Whatever the case was, Tolkien himself declared the possibility to have 'slipped' some extra nuances because of his personal implication with the story:

 

As for 'message': I have none really, if by that is meant the conscious purpose in writing The Lord of the Rings, of preaching, or of delivering myself of a vision of truth specially revealed to me! I was primarily writing an exciting story in an atmosphere and background such as I find personally attractive. But in such a process inevitably one's own taste, ideas and beliefs get taken up.

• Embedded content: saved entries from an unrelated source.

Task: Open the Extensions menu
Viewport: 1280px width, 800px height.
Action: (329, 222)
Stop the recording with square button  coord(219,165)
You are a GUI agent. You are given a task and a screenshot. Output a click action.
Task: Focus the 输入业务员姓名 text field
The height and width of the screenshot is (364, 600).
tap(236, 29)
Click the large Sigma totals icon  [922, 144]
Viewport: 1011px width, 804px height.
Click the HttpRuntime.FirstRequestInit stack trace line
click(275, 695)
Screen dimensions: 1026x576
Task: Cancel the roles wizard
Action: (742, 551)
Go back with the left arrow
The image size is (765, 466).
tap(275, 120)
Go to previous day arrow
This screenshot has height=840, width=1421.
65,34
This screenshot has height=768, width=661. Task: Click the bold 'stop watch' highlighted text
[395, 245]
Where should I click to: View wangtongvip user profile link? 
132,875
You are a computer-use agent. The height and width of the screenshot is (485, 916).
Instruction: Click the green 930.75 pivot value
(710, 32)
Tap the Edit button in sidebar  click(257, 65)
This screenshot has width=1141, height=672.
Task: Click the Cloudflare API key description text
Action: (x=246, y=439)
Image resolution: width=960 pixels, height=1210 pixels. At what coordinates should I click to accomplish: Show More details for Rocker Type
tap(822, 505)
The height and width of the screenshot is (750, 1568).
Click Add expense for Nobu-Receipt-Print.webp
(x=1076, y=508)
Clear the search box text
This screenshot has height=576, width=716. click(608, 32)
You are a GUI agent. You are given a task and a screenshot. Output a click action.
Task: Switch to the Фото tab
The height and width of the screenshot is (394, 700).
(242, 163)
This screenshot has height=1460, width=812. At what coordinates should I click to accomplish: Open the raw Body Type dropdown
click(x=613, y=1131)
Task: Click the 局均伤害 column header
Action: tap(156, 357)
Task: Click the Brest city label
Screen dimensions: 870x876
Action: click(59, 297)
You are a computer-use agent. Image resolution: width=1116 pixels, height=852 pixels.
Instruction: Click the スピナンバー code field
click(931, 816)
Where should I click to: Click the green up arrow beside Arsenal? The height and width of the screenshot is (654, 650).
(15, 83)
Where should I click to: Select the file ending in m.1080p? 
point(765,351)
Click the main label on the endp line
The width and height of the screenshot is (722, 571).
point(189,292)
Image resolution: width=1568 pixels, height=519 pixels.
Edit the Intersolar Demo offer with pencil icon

Tolkien & Carpenter, The Letters of Tolkien, 267

 

Finally, it is of course undeniable that a "re-build from ruins" requires the re-visitation of the whole old materials. If Tolkien wanted to be sure his mythology for England was complete, he had to be aware of almost every piece of literature written in or referring to England and quote, mention, retell or include it in any way, so everybody knew what was originally wrong and what does the "fix" consist of. The fact that readers recognised facts and characters from culture should have been a relief for Tolkien as an author if what he wanted was to create something he thought to be so weak and broken, for he was such a fortunate author that he might have enjoyed one of the most imaginative and at the same time literate readers ever. If readers knew what they were being told, and some could also be able to become aware of what was Tolkien's aim, they may have recognised both the old version and the new picture. And that is exactly the problem of those Tolkien's critics claiming the book to be a labyrinthic experiment between philology and literature. Not enough or qualitative contents about language to be linguistics, and a plot not linear enough to be a novel.